Marchés publics: importance de la conformité au RGPD des offres soumises

importance de la conformité au RGPD des offres soumises
  1. Les pouvoirs adjudicateurs doivent vérifier la conformité des offres remises par les soumissionnaires au regard du RGPD, sous peine de méconnaître la réglementation des marchés publics et d’adopter une décision d’attribution du marché irrégulière. Cette obligation prend des contours variables selon l’objet du marché et selon les spécificités du traitement de données proposé par le soumissionnaire. 

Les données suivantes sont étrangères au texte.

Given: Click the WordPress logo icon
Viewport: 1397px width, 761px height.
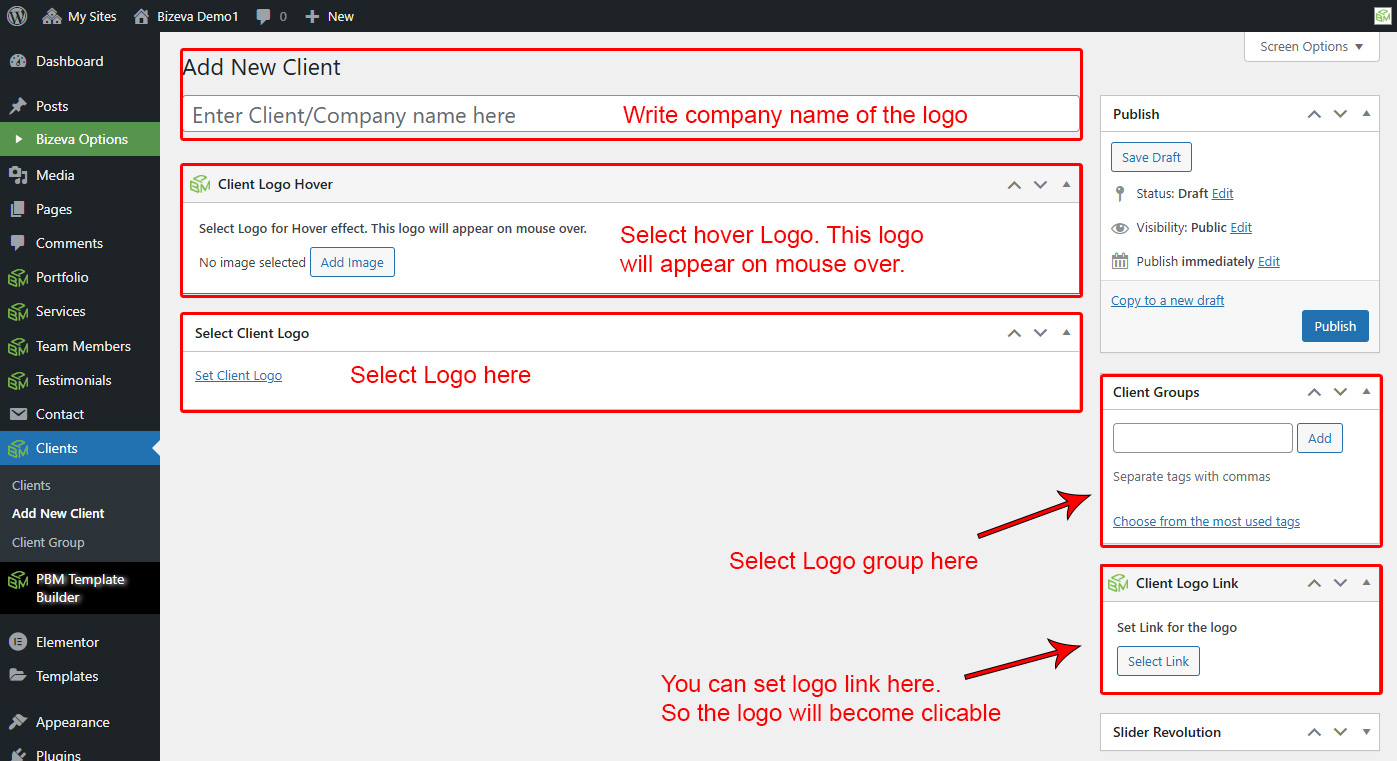Looking at the screenshot, I should coord(17,16).
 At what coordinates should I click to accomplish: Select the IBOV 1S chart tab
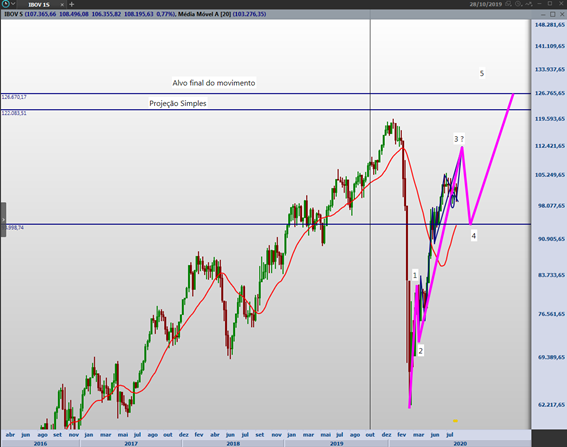tap(39, 5)
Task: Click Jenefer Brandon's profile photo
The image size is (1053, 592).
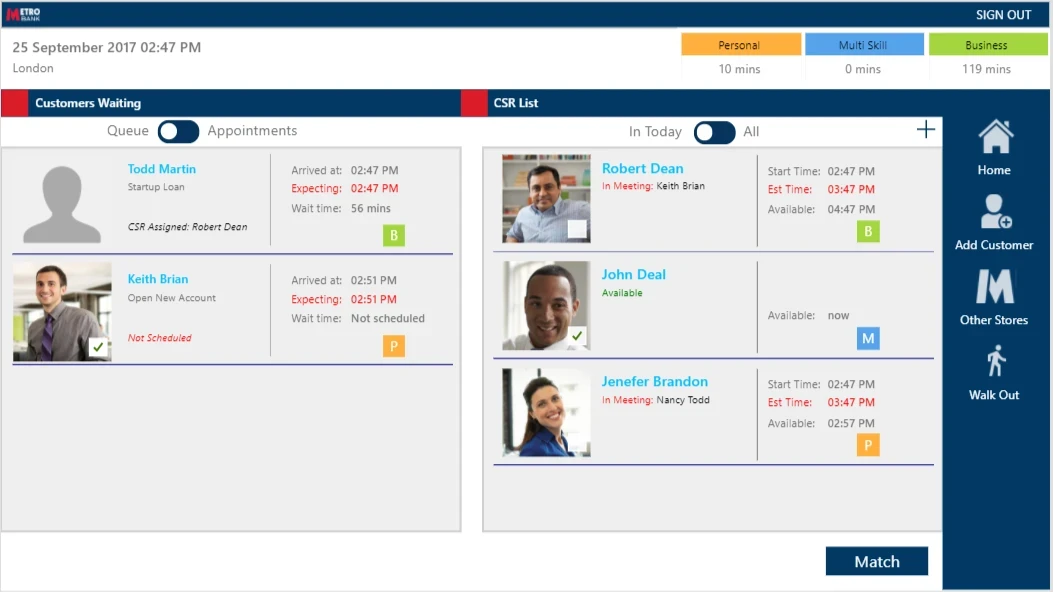Action: pyautogui.click(x=545, y=411)
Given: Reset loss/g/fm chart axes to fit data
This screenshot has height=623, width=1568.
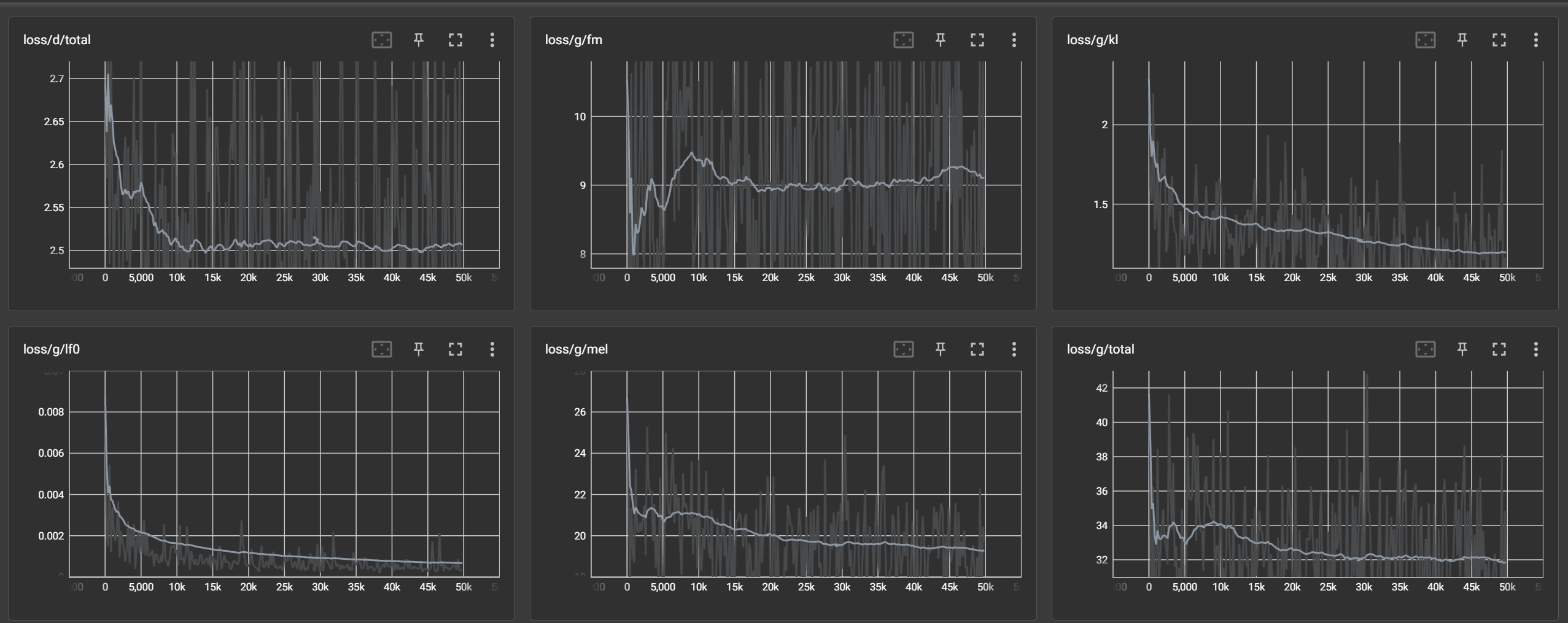Looking at the screenshot, I should [903, 40].
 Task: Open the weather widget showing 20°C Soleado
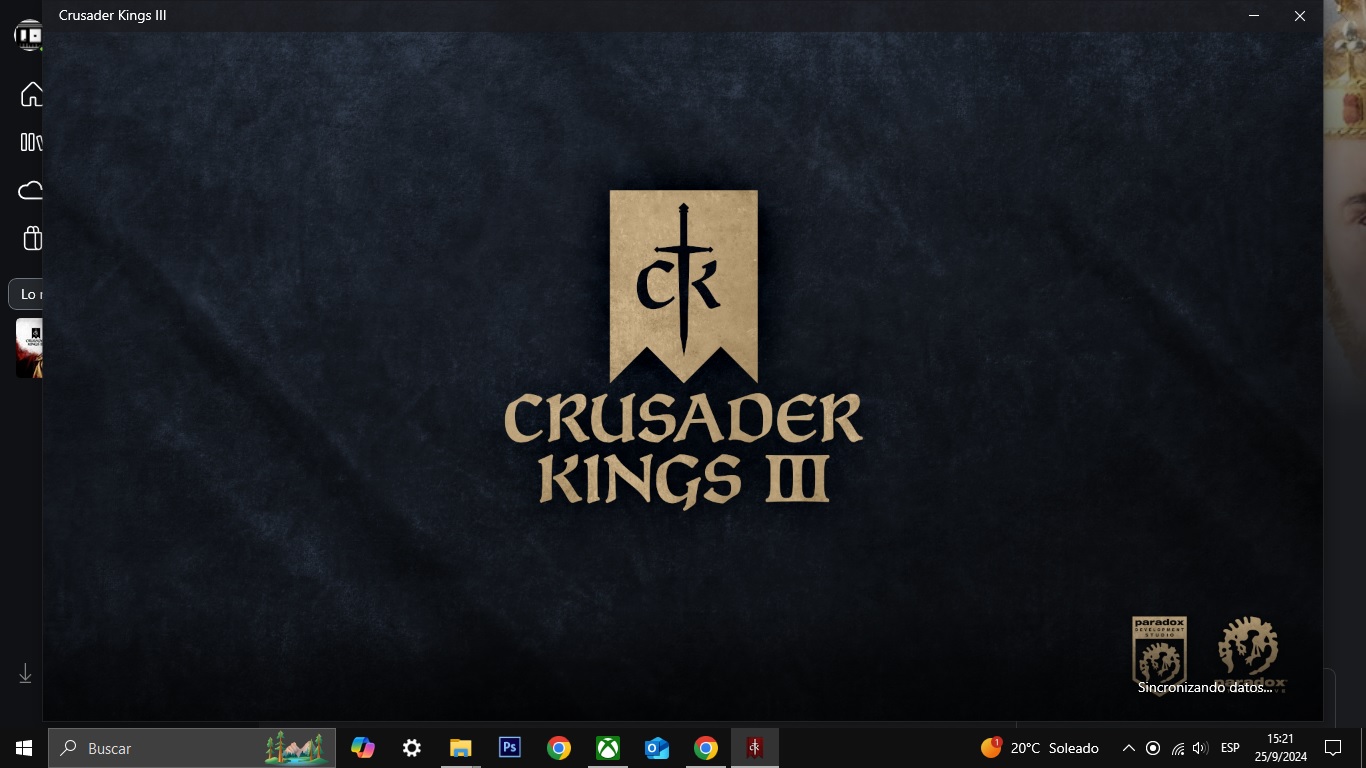coord(1040,748)
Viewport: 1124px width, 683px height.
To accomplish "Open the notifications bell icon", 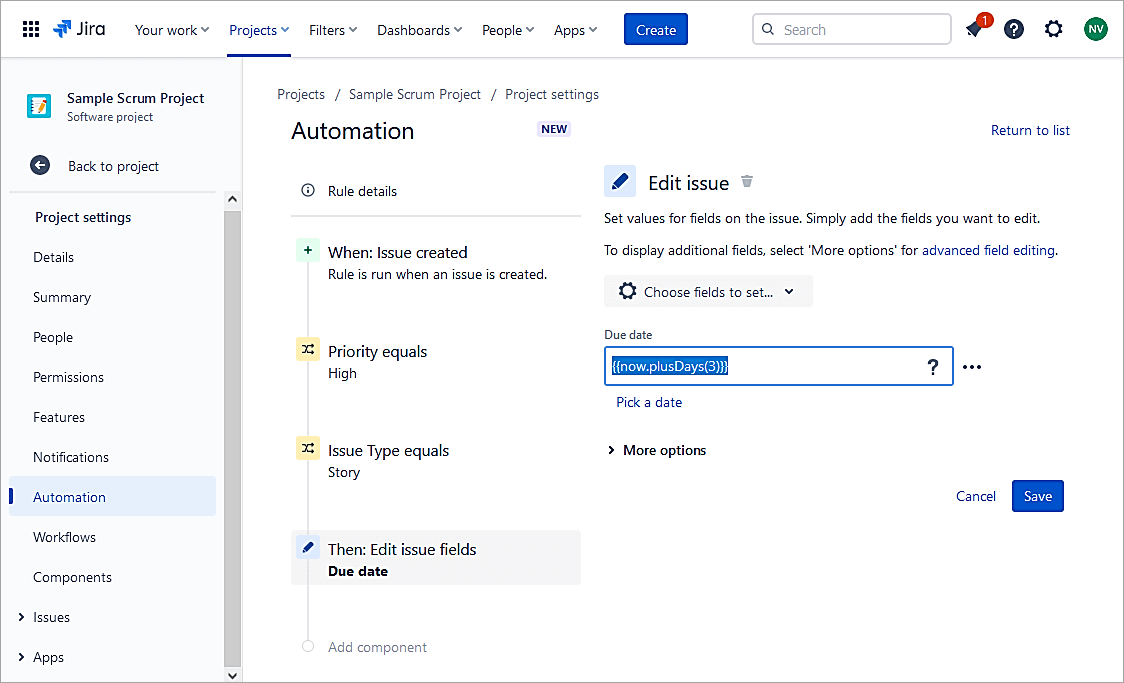I will coord(974,29).
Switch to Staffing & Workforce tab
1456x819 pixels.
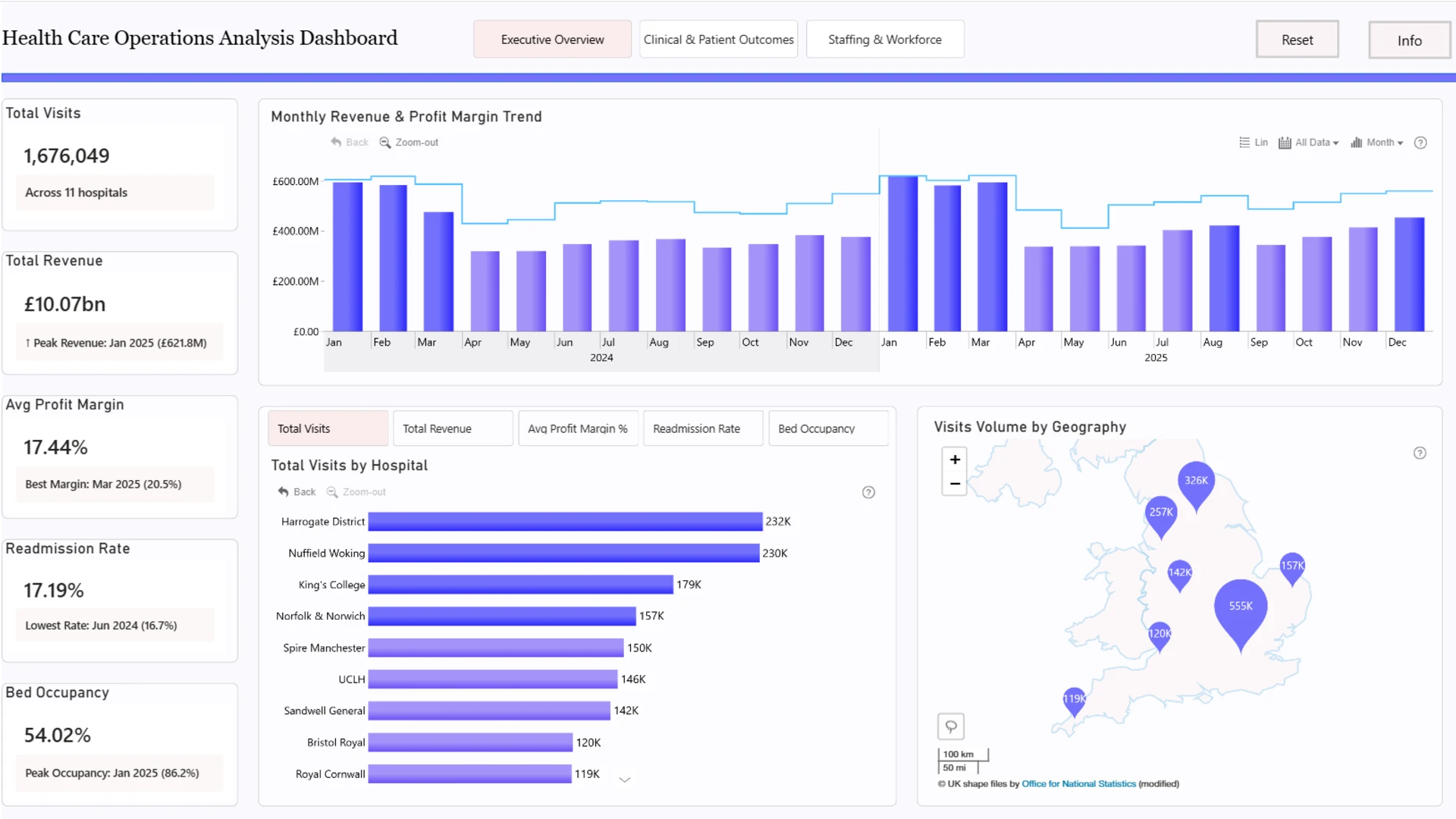885,39
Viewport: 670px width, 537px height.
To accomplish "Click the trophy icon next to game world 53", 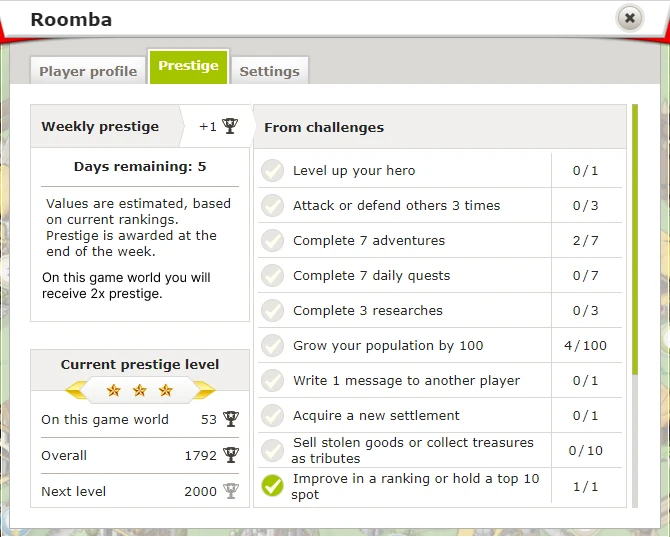I will coord(231,419).
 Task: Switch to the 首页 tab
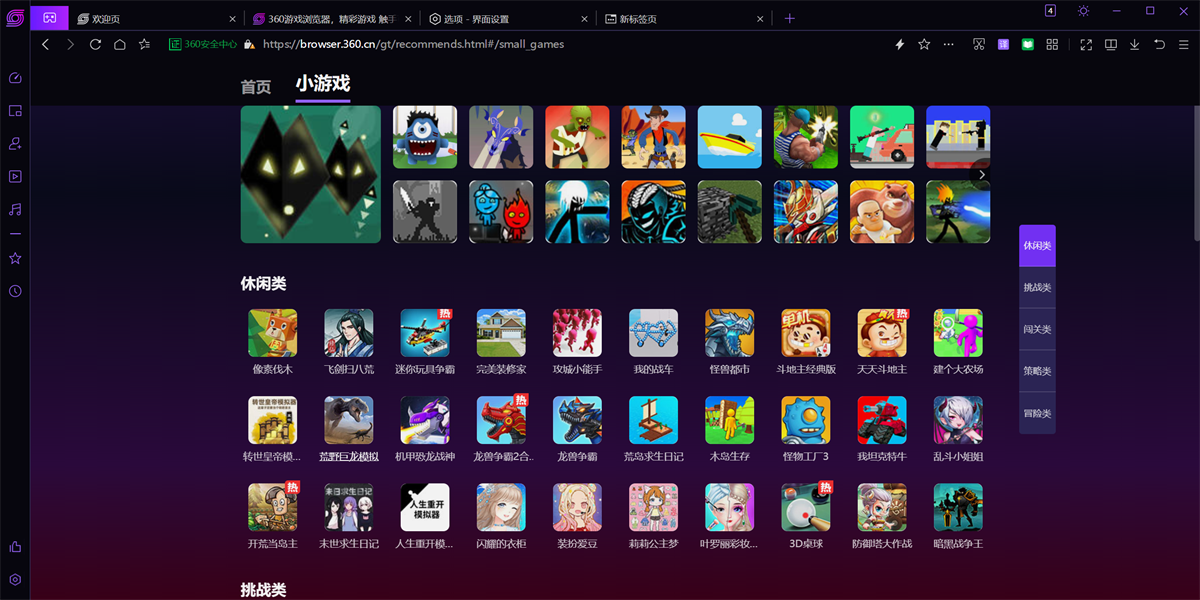click(x=256, y=87)
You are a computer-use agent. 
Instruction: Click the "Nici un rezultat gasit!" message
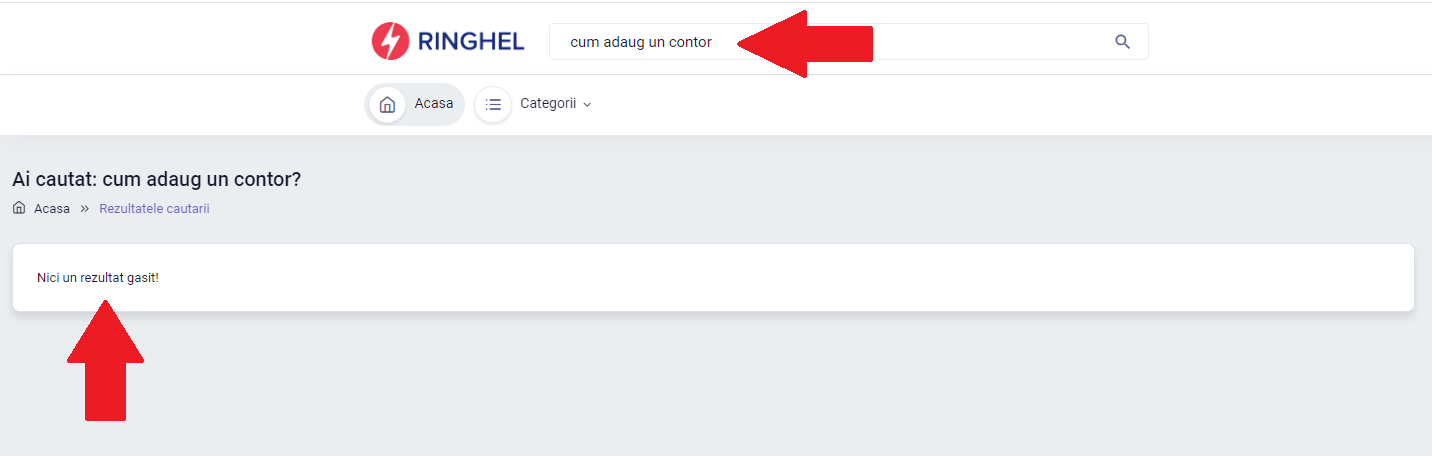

  2. Dans un premier cas de figure, le marché public a pour objet le traitement de données pour le compte du pouvoir adjudicateur, ou, même si ce n’est pas son objet principal, le marché public implique un traitement de données pour le compte du pouvoir adjudicateur. 

    Dans ce cas de figure, le pouvoir adjudicateur est responsable de traitement des données et doit conclure un contrat de traitement, puisque le marché public implique la désignation d’un sous-traitant au sens des articles 4,8° et 28, §3 du RGPD (Avis de la Commission des marchés publics du 5 décembre 2018).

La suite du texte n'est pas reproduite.